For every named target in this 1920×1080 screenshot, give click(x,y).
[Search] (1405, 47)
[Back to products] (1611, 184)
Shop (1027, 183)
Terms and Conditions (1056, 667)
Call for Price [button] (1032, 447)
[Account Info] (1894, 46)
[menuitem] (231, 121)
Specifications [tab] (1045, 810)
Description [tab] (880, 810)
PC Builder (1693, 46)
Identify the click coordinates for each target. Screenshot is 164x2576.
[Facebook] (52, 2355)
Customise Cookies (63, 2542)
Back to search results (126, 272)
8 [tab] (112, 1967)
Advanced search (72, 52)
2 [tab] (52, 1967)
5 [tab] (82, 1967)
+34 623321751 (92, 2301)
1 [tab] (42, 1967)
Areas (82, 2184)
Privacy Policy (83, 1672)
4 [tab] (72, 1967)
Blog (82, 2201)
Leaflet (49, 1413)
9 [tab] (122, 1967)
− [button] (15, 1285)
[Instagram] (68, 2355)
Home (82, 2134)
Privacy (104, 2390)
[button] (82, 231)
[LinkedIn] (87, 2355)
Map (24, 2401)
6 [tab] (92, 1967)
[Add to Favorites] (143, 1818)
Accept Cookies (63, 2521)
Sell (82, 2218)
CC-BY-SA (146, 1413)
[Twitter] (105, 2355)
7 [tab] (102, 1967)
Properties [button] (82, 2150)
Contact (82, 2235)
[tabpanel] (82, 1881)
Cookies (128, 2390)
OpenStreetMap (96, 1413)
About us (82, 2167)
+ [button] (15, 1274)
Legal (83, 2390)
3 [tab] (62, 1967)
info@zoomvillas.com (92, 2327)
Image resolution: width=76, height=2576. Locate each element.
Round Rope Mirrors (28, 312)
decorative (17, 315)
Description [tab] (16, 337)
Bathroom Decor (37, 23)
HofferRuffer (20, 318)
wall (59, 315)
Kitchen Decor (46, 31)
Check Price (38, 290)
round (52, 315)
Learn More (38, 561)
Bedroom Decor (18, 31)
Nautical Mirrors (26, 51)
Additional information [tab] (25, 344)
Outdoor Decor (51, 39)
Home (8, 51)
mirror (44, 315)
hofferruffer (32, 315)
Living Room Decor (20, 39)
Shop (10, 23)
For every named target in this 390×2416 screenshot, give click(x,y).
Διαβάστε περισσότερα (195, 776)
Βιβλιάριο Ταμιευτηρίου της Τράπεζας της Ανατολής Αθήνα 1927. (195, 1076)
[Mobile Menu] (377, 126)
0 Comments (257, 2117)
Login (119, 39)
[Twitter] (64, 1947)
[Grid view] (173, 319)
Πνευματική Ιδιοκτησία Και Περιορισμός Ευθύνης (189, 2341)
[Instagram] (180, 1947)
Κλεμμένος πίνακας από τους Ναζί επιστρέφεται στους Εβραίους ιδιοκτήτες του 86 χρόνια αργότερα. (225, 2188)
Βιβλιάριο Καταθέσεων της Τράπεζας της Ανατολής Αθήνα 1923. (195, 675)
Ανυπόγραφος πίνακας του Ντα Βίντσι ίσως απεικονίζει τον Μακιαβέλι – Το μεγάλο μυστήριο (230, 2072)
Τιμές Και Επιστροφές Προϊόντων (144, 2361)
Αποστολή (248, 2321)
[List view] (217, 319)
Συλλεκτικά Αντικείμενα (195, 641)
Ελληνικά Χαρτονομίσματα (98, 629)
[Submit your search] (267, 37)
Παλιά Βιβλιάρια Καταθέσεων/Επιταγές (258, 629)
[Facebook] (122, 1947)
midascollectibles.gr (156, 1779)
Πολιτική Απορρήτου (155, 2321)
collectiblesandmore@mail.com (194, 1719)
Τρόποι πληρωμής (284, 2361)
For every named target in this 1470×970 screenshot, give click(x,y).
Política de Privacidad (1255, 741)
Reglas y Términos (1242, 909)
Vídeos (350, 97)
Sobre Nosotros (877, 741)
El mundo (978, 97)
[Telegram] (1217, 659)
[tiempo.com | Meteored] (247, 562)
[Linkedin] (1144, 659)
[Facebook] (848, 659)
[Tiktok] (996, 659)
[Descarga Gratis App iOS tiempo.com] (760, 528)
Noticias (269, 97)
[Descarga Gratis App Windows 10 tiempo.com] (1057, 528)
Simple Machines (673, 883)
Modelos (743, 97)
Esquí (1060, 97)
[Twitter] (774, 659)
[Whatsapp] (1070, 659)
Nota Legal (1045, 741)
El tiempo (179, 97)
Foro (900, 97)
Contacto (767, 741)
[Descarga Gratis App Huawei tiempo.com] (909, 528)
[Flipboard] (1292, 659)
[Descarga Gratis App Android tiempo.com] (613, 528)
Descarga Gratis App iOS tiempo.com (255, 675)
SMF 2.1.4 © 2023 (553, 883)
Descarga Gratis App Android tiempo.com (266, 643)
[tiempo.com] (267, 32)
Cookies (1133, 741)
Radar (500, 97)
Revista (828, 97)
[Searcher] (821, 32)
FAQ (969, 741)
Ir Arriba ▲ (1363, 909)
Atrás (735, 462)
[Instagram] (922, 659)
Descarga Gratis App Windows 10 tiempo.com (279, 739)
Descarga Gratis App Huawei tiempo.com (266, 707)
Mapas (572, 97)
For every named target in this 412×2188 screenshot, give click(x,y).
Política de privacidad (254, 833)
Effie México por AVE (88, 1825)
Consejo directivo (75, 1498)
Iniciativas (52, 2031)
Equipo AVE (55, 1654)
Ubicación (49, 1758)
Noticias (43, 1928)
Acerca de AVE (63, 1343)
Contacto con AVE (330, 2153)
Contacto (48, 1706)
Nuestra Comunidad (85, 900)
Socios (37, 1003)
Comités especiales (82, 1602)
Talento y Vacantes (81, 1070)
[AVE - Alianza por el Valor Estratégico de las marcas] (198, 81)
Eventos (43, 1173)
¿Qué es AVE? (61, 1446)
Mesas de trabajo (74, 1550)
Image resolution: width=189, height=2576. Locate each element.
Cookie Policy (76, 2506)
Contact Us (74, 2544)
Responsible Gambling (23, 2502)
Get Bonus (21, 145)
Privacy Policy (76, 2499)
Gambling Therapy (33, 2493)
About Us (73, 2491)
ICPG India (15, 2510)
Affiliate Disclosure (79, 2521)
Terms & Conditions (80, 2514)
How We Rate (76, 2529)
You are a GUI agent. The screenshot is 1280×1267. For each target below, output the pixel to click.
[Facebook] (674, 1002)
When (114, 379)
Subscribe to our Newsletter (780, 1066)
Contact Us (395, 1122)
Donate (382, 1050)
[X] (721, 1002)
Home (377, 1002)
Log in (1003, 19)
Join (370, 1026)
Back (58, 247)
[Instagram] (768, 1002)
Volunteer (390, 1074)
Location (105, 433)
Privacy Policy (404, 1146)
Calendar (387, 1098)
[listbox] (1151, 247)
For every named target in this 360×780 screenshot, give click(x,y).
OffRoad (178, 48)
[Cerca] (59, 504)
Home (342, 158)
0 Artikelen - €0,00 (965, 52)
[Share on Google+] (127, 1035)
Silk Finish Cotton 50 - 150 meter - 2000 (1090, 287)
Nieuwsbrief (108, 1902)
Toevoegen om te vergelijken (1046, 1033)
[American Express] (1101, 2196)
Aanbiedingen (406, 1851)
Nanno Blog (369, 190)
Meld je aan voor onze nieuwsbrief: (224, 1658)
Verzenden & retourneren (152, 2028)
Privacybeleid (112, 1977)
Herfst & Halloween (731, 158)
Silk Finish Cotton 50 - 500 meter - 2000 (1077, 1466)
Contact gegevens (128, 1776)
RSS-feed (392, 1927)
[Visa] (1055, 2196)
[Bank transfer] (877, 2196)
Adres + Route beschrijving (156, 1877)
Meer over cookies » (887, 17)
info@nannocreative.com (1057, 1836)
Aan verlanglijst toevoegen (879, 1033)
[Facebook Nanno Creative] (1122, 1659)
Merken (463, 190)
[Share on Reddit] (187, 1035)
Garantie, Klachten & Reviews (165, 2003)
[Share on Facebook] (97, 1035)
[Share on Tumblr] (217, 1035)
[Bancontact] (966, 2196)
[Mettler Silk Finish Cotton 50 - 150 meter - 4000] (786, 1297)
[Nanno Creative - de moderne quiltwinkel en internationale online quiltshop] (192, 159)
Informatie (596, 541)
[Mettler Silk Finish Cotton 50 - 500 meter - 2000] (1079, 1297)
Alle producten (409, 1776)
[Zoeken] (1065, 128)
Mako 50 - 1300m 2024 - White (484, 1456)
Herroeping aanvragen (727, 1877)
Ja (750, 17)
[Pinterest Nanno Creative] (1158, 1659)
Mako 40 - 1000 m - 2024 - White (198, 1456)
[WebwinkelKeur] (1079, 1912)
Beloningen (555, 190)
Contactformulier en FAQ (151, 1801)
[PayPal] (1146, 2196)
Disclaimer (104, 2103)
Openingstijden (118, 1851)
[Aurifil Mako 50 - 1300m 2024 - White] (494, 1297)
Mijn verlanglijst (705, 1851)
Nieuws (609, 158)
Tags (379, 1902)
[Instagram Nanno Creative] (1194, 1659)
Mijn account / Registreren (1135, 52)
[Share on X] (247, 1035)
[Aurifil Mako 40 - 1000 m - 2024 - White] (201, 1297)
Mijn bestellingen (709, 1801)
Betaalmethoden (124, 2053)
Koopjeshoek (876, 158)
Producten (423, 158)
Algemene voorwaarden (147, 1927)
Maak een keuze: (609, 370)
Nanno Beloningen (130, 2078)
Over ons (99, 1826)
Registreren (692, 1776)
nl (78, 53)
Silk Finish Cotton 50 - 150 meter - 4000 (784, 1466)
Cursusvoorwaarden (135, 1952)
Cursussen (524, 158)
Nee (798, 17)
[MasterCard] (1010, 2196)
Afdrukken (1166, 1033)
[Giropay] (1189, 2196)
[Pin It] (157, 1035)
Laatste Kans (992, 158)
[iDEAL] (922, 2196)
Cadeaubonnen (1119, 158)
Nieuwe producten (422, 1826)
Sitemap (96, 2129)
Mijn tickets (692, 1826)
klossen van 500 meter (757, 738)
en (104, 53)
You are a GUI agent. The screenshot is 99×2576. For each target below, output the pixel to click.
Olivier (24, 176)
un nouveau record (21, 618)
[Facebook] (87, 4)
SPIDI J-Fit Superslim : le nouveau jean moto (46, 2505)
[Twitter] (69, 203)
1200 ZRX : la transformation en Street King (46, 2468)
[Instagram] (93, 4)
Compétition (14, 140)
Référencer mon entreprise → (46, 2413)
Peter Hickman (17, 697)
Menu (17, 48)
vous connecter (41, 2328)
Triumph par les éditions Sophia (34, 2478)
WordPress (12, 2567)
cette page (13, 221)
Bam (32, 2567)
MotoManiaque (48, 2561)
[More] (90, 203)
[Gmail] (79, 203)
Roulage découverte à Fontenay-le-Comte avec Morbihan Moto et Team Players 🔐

********

* Work task
Everything from the line with "Compétition (14, 140)" through the last line of the data above, please return word for word, and no other line.

* Task answer
Compétition (14, 140)
Référencer mon entreprise → (46, 2413)
Peter Hickman (17, 697)
Menu (17, 48)
vous connecter (41, 2328)
Triumph par les éditions Sophia (34, 2478)
WordPress (12, 2567)
cette page (13, 221)
Bam (32, 2567)
MotoManiaque (48, 2561)
[More] (90, 203)
[Gmail] (79, 203)
Roulage découverte à Fontenay-le-Comte avec Morbihan Moto et Team Players 🔐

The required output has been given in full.